Thread (13 messages) 13 messages, 4 authors, 2017-07-03

Re: [PATCH RFC 0/2] kproxy: Kernel Proxy

From: Willy Tarreau <w@1wt.eu>
Date: 2017-06-29 20:58:18

On Thu, Jun 29, 2017 at 01:40:26PM -0700, Tom Herbert wrote:
quoted
In fact that's not much what I observe in field. In practice, large
data streams are cheaply relayed using splice(), I could achieve
60 Gbps of HTTP forwarding via HAProxy on a 4-core xeon 2 years ago.
And when you use SSL, the cost of the copy to/from kernel is small
compared to all the crypto operations surrounding this.
Right, getting rid of the extra crypto operations and so called "SSL
inspection" is the ultimate goal this is going towards.
Yep but in order to take decisions at L7 you need to decapsulate SSL.
HTTP is only one use case.

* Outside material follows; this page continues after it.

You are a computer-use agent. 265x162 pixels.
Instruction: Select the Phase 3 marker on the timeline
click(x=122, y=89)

The are other interesting use cases such as
those in container security where the application protocol might be
something like simple RPC.
OK that indeed makes sense in such environments.

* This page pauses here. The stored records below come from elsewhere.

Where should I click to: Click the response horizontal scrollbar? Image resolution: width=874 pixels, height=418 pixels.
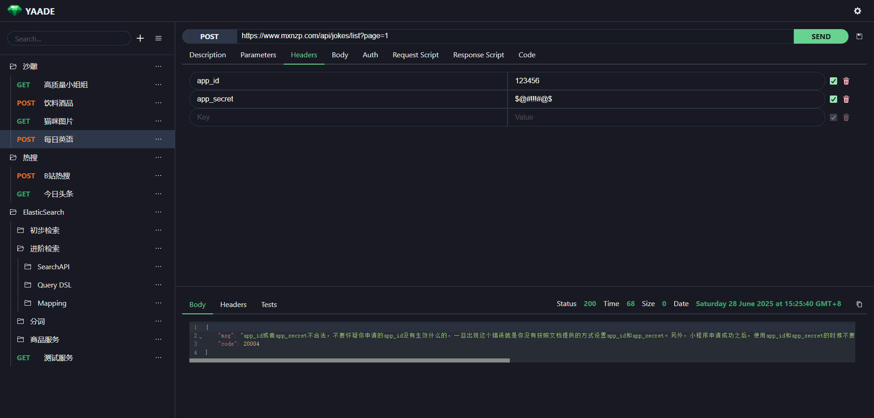tap(349, 360)
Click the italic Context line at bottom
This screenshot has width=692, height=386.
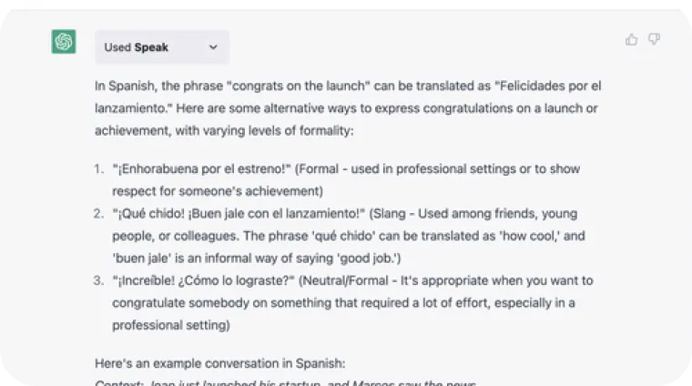286,383
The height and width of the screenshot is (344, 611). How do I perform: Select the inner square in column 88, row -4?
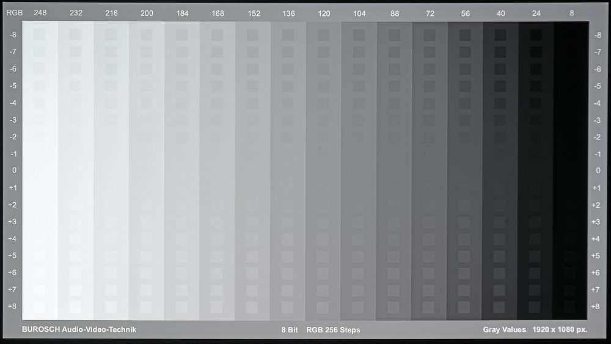(x=394, y=103)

Performance is relevant because we
potentially want security applied to every message in every
communication in a containerized data center. Putting the userspace
hop in the datapath of every packet is know to be problematic, not
just for the performance hit  also because it increases the attack
surface on users' privacy.
While I totally agree on the performance hit when inspecting each packet,
I fail to see the relation with users' privacy. In fact under some
circumstances it can even be the opposite. For example, using something
like kTLS for a TCP/HTTP proxy can result in cleartext being observable
in strace while it's not visible when TLS is terminated in userland because
all you see are openssl's read()/write() operations. Maybe you have specific
attacks in mind ?
quoted
Regarding kernel-side protocol parsing, there's an unfortunate trend
at moving more and more protocols to userland due to these protocols
evolving very quickly. At least you'll want to find a way to provide
these parsers from userspace, which will inevitably come with its set
of problems or limitations :-/
That's why everything is going BPF now ;-)

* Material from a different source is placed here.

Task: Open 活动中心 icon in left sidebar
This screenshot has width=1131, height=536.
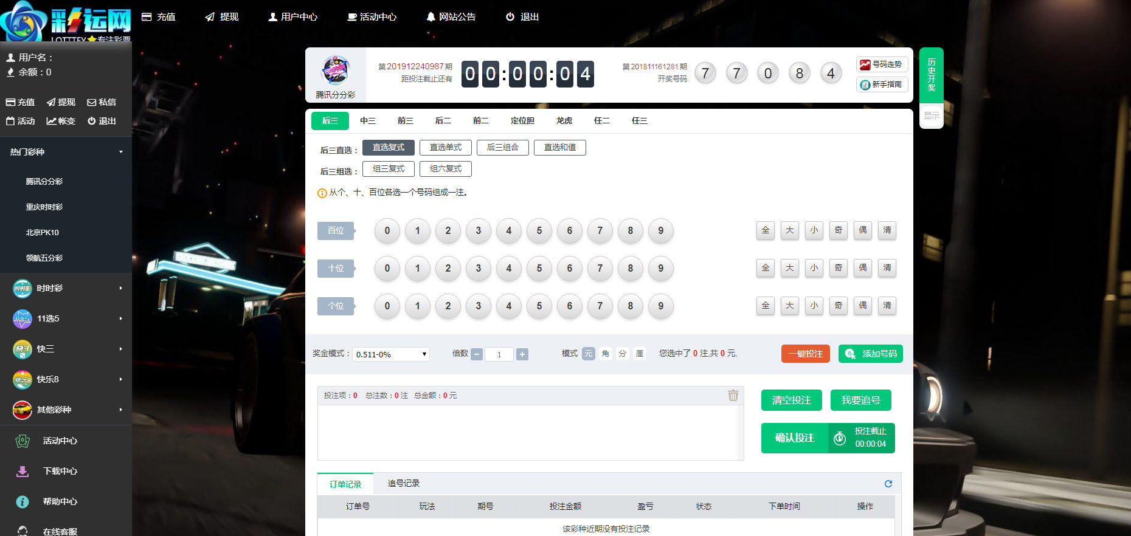Action: pyautogui.click(x=22, y=441)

Yes, I knew you were going to suggest this :-)  I'm still prudent on it
to be honnest. I don't think it would be that easy to implement an HPACK
encoder/decoder using BPF. And even regarding just plain HTTP parsing,
certain very small operations in haproxy's parser can quickly result in
a 10% performance degradation when improperly optimized (ie: changing a
"likely", altering branch prediction, or cache walk patterns when using
arrays to evaluate character classes faster). But for general usage I
indeed think it should be OK.
quoted
All this to say that while I can definitely imagine the benefits of
having in-kernel sockets for in-kernel L7 processing or filtering,
I'm having strong doubts about the benefits that userland may receive
by using this (or maybe you already have any performance numbers
supporting this ?).
Nope, no numbers yet.
OK, no worries. Thanks for your explanations!